TP: Is David Grusch still on your shit list?
SK: He was never important enough to make it on there. A lot of what Mr. Grusch says is turning out to be true, but it’s information we already know.
TP: Such as?
SK: Have you read Einstein’s Relativity: The Special and General Theory?
TP: Even my 5-year-old’s read that one, hello. Hey, by the way. Kirsten Gillibrand – you think she’s hot?
SK: What?
TP: Let’s put it another way. Back in April during your Senate testimony, you said, quote, “AARO’s mission is to turn UAPs into SEP – somebody else’s problem.” Whose problem should UFOs be?
SK: Not mine. Yours. Hollywood’s. Biden. China. The CIA, Space Force. Not mine. Great question.
TP: What if somebody from Area 51 came to your office and dumped a box of extraterrestrial wreckage on your desk. Would you be convinced then?
SK: If you were in my class, I might give you an F-plus. That’s not how science works. First, you start with a hypothesis, or hypotheses. Then you look at what you’ve got and say, how can we explain it away? If it’s an unknown unknown, you compare it with the signatures of your known knowns, your unknown knowns and your known unknowns and if you don’t have a match, you say, is this a sensor calibration problem? And what science tells us is, the answer is always yes. Then you look out into the universe for life and say, how hard has it been to find exoplanets in habitable zones? Right? Then you put it all out there to the entire academic and scientific community and you say guess what?
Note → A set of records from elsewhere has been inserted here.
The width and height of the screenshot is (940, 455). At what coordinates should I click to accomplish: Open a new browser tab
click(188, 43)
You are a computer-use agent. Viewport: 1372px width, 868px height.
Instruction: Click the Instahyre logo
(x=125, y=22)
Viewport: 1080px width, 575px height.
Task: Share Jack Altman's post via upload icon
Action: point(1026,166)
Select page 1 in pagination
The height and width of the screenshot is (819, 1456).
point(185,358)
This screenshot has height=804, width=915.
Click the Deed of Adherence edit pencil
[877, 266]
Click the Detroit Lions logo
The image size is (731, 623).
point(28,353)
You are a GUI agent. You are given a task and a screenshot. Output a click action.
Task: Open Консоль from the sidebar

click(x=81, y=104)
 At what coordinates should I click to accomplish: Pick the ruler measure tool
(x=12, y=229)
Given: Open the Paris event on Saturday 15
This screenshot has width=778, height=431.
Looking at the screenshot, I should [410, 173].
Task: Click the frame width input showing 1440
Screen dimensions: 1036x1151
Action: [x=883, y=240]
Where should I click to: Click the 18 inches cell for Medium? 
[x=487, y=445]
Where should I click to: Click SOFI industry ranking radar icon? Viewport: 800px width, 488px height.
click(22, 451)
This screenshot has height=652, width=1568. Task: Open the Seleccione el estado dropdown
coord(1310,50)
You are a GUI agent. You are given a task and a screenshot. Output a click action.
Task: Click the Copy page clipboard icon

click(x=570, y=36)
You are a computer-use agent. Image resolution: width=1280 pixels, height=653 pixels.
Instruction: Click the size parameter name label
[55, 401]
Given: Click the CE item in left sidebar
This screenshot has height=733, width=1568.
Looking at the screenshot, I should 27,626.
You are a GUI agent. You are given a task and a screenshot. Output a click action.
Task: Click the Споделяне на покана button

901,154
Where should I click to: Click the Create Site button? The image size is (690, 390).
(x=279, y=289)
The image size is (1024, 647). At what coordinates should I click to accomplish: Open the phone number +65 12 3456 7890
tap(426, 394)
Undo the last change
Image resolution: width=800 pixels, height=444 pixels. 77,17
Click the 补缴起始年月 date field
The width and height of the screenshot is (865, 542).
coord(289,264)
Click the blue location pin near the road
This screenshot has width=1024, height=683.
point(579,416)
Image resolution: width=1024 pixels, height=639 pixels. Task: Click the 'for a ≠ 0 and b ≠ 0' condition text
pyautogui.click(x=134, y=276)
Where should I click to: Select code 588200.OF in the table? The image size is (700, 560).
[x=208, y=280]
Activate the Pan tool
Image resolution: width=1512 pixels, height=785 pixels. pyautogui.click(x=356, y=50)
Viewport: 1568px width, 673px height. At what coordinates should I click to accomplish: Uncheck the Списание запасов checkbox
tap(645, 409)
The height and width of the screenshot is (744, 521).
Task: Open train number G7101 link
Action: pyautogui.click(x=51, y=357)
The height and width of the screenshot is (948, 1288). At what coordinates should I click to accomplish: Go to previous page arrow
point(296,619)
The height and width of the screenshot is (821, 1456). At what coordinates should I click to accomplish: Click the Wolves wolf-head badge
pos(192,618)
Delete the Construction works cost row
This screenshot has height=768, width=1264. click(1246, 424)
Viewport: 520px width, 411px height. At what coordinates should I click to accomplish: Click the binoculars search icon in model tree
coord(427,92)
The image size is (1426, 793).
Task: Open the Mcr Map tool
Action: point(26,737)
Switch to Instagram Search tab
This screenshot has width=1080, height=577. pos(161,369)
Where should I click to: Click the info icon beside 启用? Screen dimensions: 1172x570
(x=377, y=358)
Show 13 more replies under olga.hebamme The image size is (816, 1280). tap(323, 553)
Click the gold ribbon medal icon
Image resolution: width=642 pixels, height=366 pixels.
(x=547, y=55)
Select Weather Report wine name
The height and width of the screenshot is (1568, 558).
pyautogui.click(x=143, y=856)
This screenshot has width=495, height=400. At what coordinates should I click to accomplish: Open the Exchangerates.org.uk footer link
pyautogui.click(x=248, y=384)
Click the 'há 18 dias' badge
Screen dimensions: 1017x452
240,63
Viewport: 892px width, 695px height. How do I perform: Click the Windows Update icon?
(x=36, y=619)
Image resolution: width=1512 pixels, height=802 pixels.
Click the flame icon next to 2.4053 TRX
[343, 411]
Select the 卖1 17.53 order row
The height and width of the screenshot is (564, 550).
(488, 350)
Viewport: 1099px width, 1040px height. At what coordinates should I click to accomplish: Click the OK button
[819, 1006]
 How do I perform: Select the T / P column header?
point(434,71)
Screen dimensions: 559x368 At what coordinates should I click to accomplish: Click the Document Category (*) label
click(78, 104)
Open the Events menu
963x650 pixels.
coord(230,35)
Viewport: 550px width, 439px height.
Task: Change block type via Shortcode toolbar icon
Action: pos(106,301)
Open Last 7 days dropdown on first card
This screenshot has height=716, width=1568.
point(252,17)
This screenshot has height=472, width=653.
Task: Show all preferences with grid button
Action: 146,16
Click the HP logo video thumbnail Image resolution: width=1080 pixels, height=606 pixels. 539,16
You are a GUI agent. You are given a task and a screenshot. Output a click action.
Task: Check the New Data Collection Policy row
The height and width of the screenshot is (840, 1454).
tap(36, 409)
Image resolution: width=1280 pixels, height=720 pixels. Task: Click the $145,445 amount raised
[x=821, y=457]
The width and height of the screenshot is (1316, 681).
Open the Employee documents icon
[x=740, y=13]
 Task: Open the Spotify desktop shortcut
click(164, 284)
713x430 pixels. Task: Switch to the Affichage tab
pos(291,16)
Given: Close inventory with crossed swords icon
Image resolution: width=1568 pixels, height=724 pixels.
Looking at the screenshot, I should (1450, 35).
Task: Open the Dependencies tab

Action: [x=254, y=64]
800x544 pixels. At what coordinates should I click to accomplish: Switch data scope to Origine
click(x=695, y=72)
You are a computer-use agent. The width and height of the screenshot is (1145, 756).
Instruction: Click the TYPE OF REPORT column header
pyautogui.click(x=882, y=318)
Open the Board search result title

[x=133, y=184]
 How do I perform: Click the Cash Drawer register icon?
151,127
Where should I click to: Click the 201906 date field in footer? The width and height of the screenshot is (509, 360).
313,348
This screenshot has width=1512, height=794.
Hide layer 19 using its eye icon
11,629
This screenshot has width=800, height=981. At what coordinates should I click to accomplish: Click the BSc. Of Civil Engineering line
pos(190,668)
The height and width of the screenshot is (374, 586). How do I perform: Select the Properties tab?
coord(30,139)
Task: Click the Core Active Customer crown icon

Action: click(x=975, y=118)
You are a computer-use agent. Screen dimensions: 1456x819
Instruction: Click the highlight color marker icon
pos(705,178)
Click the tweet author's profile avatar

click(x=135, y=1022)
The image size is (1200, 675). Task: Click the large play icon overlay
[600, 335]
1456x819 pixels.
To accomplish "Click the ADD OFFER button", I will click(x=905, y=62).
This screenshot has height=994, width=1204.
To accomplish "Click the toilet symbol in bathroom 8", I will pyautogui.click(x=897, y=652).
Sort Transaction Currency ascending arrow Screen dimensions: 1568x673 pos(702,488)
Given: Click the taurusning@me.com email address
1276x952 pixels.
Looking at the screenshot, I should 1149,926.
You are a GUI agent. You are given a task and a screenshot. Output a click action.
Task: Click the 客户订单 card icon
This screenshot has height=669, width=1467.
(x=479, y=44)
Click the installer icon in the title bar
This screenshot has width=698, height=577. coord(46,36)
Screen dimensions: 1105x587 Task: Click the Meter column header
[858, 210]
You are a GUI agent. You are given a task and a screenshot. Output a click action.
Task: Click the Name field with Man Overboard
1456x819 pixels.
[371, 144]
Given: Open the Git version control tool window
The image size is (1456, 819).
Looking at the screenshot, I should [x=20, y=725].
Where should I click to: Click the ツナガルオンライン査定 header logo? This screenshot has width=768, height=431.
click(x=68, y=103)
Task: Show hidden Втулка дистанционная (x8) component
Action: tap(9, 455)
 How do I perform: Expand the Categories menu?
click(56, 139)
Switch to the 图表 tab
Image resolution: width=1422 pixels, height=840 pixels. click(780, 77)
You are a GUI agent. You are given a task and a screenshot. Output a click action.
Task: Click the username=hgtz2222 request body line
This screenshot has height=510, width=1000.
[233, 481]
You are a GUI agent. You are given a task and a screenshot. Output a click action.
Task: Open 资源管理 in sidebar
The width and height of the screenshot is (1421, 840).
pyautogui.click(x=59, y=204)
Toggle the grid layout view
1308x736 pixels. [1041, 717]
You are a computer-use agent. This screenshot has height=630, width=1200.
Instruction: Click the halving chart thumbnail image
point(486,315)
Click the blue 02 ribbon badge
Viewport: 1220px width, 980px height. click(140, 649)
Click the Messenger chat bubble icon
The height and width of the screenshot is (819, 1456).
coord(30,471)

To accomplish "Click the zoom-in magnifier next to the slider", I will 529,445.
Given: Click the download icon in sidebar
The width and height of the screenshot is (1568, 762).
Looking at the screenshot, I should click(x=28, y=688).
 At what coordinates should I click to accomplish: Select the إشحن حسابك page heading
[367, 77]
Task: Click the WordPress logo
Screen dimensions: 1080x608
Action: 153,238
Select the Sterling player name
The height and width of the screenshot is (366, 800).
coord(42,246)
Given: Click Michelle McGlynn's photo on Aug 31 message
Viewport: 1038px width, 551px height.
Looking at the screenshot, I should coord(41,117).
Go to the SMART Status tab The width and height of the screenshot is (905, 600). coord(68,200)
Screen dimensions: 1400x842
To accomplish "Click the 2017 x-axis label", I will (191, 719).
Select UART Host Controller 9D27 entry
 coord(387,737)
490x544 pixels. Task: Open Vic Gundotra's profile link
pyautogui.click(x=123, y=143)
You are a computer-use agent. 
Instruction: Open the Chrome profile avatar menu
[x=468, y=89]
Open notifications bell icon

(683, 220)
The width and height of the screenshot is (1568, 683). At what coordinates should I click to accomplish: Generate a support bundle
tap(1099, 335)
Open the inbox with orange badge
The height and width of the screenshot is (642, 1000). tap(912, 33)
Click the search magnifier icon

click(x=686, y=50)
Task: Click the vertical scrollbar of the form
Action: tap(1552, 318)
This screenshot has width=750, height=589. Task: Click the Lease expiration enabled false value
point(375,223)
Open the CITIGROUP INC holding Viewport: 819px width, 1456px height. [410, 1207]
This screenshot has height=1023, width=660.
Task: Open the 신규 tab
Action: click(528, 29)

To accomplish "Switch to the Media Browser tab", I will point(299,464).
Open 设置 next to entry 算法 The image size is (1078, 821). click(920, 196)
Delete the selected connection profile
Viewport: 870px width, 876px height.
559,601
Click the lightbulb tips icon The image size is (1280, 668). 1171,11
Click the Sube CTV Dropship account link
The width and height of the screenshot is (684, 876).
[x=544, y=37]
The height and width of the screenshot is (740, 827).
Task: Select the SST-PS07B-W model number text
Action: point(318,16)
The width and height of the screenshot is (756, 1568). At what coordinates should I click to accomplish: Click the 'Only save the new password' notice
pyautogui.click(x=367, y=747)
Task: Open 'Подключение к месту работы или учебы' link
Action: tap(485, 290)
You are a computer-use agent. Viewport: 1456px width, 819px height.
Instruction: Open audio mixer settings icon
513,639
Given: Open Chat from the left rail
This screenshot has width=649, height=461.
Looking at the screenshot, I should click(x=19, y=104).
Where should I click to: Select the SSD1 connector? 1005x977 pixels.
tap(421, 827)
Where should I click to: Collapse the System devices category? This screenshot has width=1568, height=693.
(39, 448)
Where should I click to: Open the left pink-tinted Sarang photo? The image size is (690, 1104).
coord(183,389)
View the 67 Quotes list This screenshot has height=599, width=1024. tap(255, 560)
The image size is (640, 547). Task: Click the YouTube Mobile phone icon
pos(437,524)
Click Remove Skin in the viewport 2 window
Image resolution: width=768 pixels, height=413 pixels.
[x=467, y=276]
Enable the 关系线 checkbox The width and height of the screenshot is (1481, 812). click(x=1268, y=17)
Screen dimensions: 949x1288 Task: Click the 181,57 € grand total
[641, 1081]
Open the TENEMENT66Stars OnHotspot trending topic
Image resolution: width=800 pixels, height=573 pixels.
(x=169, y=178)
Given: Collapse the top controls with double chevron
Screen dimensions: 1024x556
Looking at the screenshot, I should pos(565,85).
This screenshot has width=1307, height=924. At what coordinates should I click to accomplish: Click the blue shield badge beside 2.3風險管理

We know exactly what this is because of all our hypotheses, and it’s just an engineering problem. So if you folks think it’s important enough to try to turn NHI – whatever that means, I’ve never heard of it, it came out of a fake book in the 1950s – into HI, well, by all means have at it. Then it's somebody else’s problem.
TP: Last weekend at Stanford, they had, like, the most prestigious scientific UFO symposium ever. I know you heard about it — it was this nonprofit called the Sol Foundation and the auditorium was packed with 300 people and all the heavy hitters in the research field were there. Even Avi. Even the former Inspector General of the Intelligence Community was there. Since you’re the nation’s leading UFO expert but you weren’t invited, what’s it like to get snubbed and humiliated that way? Do you ever feel like Quasimodo? By the way, do you follow Steven Greer? You should, you’re both doctors, so he might be able to get you a discount on some Ambassador to the Universe training. Also, thanks for letting us know you’re planning to finish the first installment of UFO history before you leave AARO in December, and I hope you plan to include something about Kenneth Arnold and Allen Hynek — nobody’s ever heard of them before. And oh, one last thing, I promise: E.T. and Yoda, mano a mano, cage match — who’s your money on . . .?
Billy, great article.
Bottom line: Keep Pentagon and the U.S. Intelligence Community away from official UFO research/investigation.
In all seriousness, the current legislation battle going on in the HOR may be crucial to making further steps in the right direction towards getting public awareness of the phenomenon. I am already seeing so many distractions to the topic that undermine the seriousness of the subject. Based on the Joe Rogan interview with David Grusch you would think that that platform would be really informative but unfortunately there seem to be very powerful defense contractor aligned political forces in Congress that may change the current direction of 'Disclosure'. IMO the more time these contractors have of 'hands off' this subject the more that whatever power is derived from their research on the craft or materials recovered becomes the domain of corporations and not the public. This is why 'Disclosure' is so important. It does have national security implications but not to the detriment to the public those institutions serve and are publically paid for. The 'oversight' question is one that Congress should be held accountable for, before it is too late (maybe it already is?).